Provided data section start
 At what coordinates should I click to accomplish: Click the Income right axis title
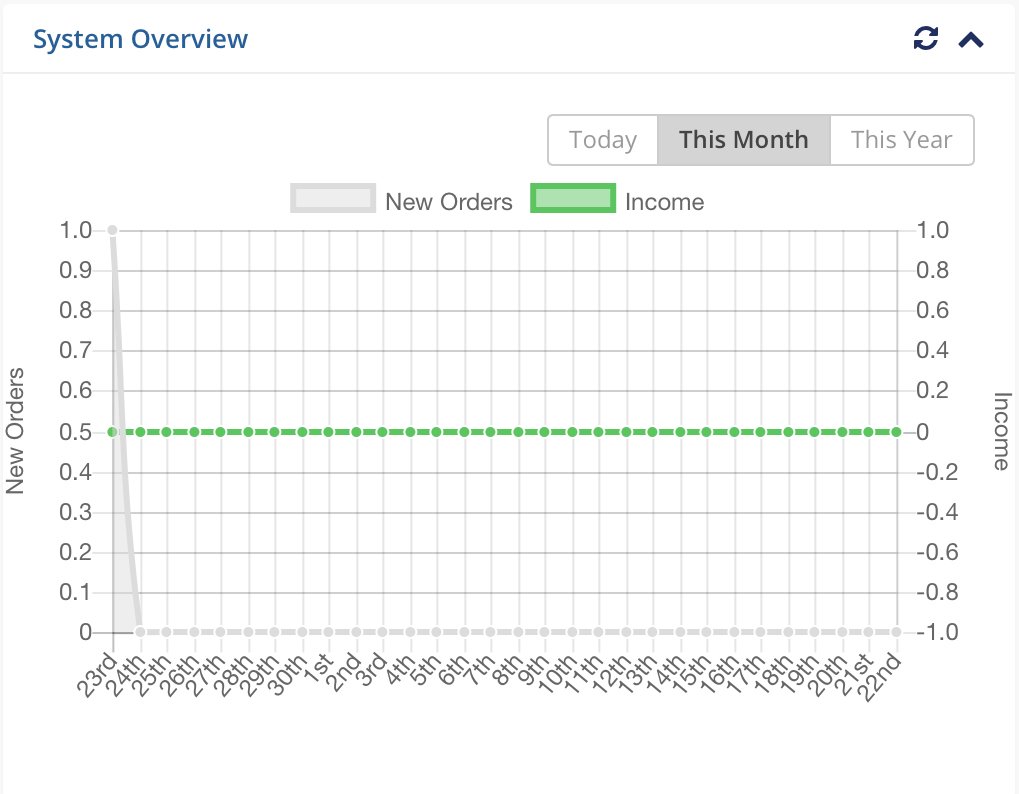coord(1001,431)
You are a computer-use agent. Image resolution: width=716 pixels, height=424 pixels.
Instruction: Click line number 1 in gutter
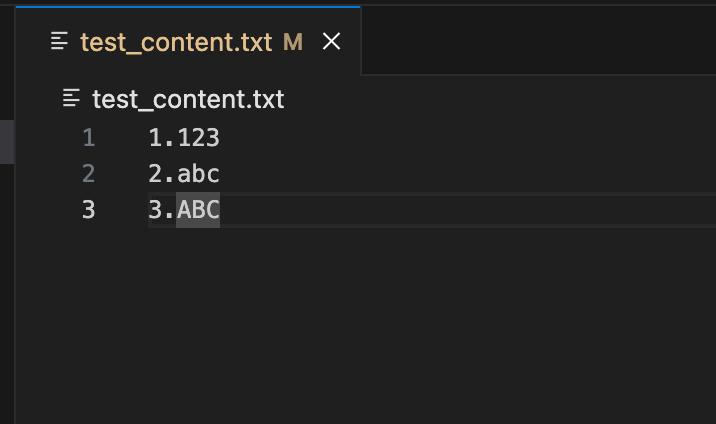(x=89, y=137)
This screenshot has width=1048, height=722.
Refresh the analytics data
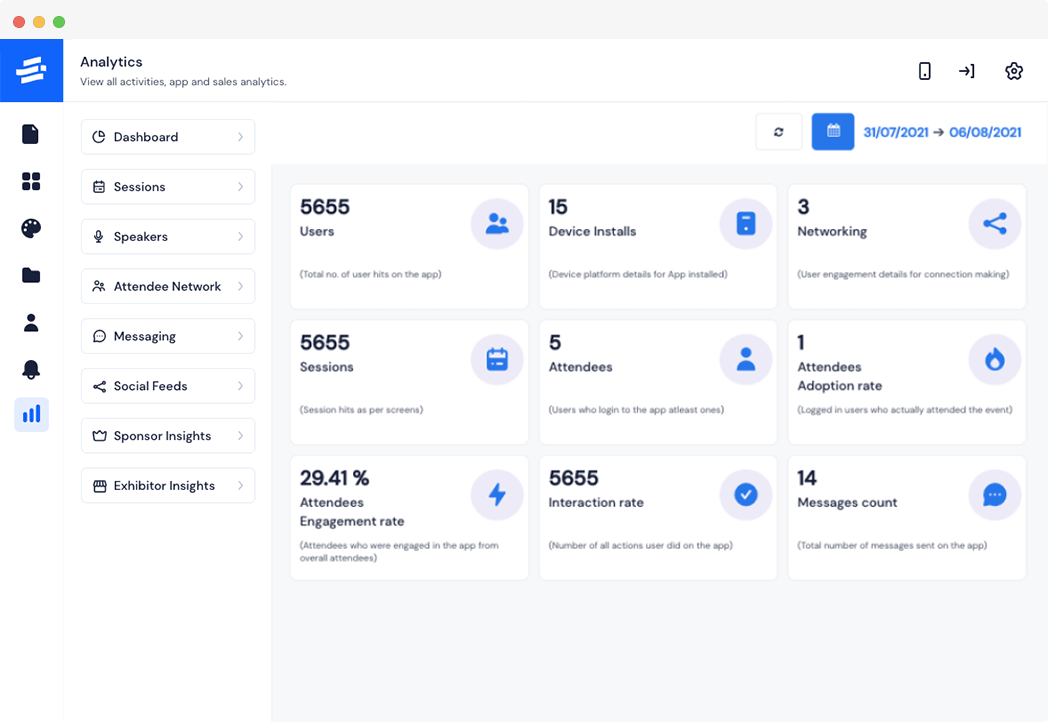pyautogui.click(x=779, y=131)
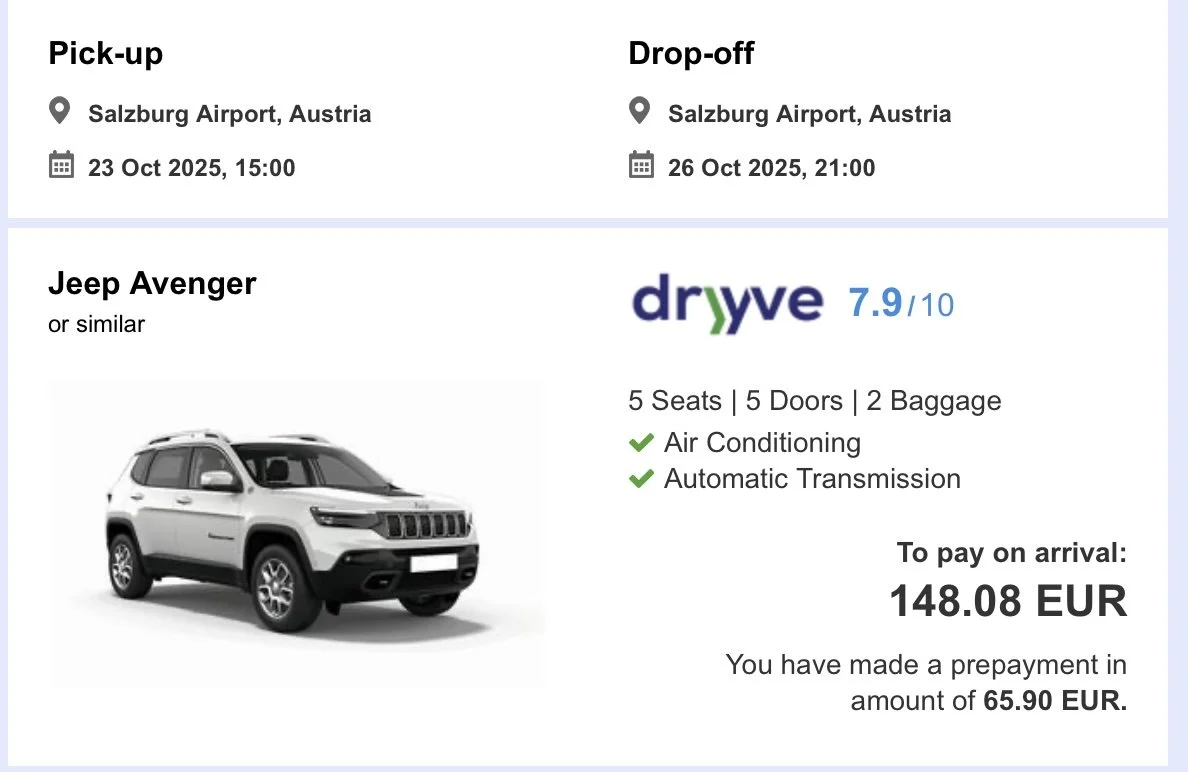Click pick-up Salzburg Airport, Austria text
The height and width of the screenshot is (772, 1192).
(230, 114)
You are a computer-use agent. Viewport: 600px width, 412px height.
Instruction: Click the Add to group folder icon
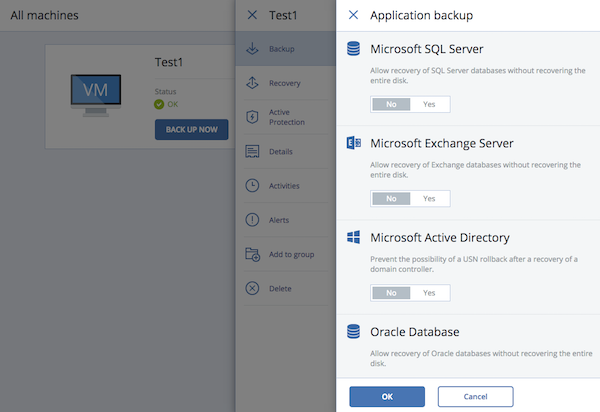(x=253, y=254)
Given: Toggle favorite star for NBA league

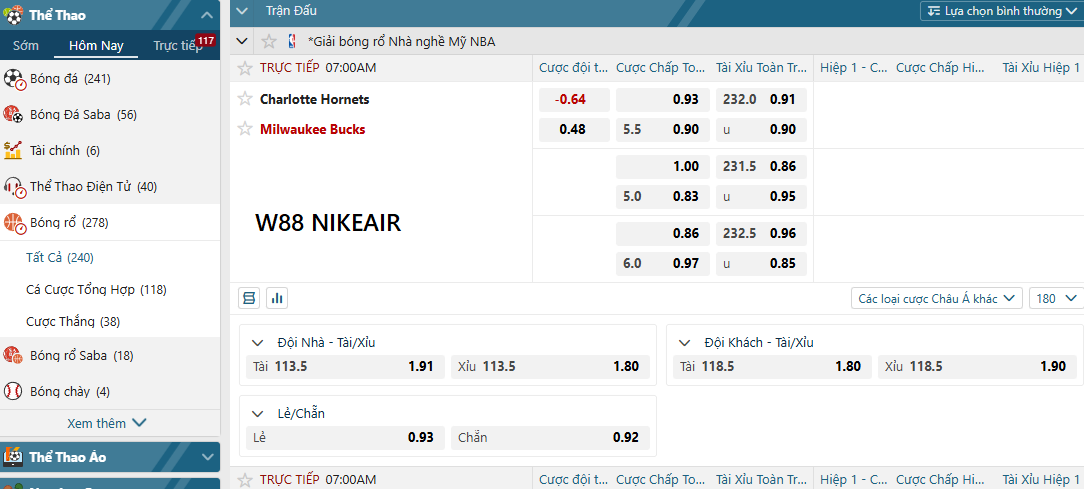Looking at the screenshot, I should click(268, 41).
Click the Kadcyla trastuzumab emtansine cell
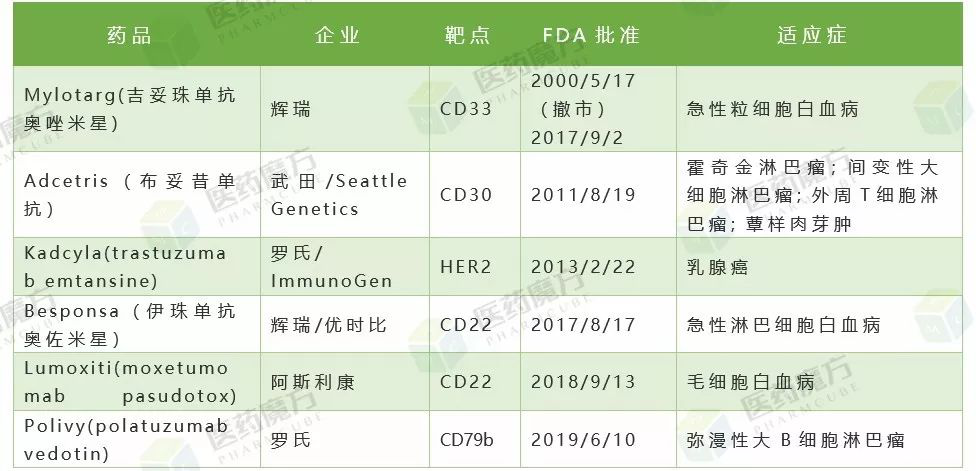976x471 pixels. click(x=136, y=267)
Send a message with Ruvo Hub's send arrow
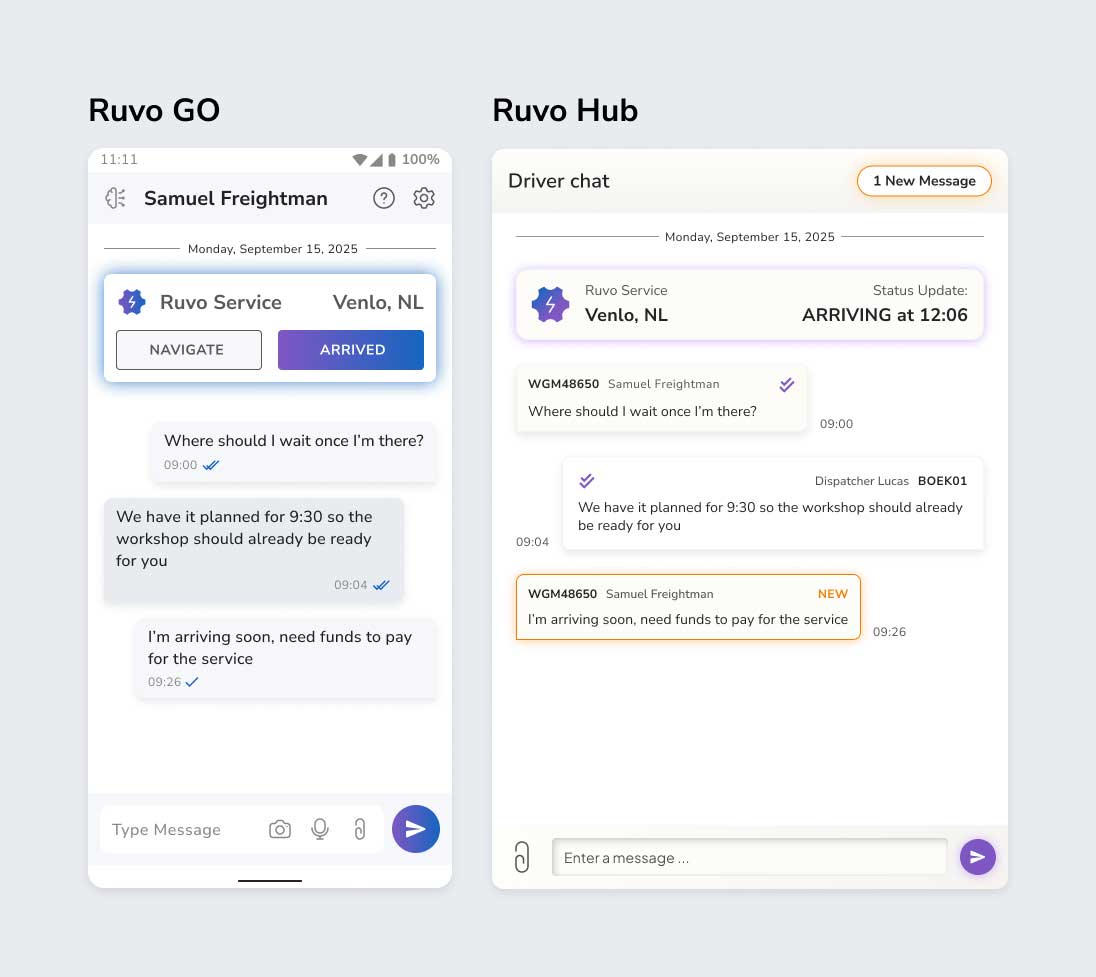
Provided data section end
Work required >>
Instructions for the copy: start at the first entry, stop after the line containing "This screenshot has width=1048, height=722.", keep every line exact, and drop the pictures.

Result for this task >>
 At what coordinates should I click to accomplish: Click the Income right axis title
coord(1001,431)
You are a computer-use agent. Image resolution: width=716 pixels, height=424 pixels.
Instruction: Click line number 1 in gutter
(x=89, y=137)
This screenshot has width=1048, height=722.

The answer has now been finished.